**PROBLEM**
Format the rows from the line containing "Given: Open the Directory icon in the sidebar" through the end as a JSON list of strings, one string per line, with blank lines left out.

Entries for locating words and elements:
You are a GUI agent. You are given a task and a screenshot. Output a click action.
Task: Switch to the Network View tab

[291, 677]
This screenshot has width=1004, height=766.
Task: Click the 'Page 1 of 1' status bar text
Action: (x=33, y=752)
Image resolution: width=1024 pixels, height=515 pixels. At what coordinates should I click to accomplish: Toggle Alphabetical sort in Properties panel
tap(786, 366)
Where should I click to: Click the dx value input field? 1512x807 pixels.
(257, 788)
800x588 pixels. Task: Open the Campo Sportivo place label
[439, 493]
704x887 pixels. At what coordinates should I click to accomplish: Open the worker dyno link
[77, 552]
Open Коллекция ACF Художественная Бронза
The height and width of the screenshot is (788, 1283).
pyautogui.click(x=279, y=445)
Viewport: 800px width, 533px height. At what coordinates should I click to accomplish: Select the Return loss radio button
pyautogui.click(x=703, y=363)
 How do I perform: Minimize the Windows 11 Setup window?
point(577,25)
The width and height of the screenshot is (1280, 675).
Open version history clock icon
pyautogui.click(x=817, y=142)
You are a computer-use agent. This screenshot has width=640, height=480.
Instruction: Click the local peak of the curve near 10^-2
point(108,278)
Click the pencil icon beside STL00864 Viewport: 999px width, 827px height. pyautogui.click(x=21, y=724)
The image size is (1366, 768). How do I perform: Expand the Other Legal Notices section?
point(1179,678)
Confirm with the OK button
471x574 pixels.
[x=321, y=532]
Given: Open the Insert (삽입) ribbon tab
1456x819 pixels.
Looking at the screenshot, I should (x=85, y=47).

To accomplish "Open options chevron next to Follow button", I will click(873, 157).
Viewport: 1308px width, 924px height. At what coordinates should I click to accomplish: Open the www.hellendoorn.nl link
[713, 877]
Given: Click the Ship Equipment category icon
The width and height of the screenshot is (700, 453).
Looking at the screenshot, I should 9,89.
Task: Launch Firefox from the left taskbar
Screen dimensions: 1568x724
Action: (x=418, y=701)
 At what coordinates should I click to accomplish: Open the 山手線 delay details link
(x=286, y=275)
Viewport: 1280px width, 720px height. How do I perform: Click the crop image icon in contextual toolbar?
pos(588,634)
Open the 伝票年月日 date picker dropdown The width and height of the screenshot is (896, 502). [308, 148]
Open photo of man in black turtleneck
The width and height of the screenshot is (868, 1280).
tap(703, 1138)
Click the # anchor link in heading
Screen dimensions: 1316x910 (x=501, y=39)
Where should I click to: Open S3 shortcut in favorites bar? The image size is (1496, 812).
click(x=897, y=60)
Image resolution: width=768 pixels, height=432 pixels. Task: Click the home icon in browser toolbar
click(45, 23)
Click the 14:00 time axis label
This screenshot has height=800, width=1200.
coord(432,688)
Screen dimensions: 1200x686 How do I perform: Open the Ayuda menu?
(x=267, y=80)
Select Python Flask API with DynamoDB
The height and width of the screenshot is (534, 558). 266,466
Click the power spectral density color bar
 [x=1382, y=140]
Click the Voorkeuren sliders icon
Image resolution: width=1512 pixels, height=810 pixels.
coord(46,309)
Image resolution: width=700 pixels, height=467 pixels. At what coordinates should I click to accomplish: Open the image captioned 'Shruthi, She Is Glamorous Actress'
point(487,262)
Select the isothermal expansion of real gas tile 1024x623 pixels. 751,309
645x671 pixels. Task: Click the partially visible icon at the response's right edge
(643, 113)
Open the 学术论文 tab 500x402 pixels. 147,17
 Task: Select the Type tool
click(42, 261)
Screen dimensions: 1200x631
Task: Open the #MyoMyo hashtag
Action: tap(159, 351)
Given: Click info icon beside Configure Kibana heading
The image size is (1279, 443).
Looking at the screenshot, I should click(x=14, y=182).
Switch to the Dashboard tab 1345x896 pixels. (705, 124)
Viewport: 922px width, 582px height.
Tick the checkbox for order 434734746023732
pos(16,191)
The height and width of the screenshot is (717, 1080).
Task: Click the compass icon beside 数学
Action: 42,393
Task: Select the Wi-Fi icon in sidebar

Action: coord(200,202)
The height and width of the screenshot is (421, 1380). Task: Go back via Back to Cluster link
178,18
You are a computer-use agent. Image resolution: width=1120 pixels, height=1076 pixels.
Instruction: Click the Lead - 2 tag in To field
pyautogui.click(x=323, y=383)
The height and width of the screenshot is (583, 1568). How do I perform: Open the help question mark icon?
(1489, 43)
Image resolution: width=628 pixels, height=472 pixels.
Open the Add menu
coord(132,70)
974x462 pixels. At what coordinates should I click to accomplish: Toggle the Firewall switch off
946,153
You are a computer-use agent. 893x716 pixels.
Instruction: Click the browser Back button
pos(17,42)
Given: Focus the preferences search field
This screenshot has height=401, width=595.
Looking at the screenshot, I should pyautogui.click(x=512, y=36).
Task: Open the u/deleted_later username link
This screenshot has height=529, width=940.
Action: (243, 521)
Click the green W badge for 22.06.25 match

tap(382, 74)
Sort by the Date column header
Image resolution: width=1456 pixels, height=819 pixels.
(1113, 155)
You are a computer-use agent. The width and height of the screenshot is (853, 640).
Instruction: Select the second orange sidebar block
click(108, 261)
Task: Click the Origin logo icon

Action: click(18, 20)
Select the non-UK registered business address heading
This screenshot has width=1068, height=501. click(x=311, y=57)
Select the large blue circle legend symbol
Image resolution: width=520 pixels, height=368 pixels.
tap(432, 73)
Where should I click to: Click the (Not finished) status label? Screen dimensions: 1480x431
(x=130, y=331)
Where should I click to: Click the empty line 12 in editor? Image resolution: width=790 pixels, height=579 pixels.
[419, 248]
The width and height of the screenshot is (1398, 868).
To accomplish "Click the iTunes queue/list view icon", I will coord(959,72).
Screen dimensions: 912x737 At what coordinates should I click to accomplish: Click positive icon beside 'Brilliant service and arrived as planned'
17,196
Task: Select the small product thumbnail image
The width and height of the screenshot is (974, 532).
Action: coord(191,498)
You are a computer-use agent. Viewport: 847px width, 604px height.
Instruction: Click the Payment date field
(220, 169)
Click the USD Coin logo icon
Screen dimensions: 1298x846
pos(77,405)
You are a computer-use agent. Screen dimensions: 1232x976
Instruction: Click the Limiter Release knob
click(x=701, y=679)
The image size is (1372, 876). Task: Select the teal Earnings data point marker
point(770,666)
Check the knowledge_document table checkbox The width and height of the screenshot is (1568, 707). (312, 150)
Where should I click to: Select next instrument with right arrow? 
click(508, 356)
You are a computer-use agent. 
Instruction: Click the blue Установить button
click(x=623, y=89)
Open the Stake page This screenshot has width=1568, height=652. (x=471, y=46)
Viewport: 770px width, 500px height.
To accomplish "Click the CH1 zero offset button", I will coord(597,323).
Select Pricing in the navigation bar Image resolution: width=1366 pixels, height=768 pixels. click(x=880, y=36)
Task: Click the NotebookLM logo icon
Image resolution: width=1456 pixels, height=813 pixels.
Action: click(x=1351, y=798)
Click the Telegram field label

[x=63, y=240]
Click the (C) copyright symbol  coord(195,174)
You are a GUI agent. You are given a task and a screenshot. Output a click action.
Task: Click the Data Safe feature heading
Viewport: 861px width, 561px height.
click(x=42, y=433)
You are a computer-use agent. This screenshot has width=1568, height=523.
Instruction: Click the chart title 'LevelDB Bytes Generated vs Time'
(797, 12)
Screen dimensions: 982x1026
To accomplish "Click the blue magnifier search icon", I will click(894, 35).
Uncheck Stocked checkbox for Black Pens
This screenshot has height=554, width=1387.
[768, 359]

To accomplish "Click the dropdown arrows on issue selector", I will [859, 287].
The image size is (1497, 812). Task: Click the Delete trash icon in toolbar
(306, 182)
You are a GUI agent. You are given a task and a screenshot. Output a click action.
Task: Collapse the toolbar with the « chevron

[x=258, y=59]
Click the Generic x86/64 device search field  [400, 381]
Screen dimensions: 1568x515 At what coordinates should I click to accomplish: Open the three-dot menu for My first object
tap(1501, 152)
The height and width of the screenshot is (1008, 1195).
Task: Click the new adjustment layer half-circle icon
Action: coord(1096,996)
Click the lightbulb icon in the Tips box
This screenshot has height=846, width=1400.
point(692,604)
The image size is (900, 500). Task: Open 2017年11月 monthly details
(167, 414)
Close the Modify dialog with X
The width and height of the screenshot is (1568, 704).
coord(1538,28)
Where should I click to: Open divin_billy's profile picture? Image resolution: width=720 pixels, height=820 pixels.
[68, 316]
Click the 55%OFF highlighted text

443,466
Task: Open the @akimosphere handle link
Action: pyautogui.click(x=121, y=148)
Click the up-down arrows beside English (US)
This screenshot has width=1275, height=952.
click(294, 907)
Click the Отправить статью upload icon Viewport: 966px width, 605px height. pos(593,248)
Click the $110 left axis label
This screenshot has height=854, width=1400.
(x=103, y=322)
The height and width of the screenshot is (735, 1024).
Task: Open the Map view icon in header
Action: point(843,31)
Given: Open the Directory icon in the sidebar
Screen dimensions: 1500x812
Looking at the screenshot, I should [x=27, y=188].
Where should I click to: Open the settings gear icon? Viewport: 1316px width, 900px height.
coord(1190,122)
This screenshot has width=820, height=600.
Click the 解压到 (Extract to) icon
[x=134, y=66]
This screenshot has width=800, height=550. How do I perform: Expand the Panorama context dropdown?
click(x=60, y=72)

**RESULT FOR THIS EXERCISE**
[
  "Given: Open the Directory icon in the sidebar",
  "Screen dimensions: 1500x812",
  "Looking at the screenshot, I should [x=27, y=188].",
  "Where should I click to: Open the settings gear icon? Viewport: 1316px width, 900px height.",
  "coord(1190,122)",
  "This screenshot has width=820, height=600.",
  "Click the 解压到 (Extract to) icon",
  "[x=134, y=66]",
  "This screenshot has width=800, height=550. How do I perform: Expand the Panorama context dropdown?",
  "click(x=60, y=72)"
]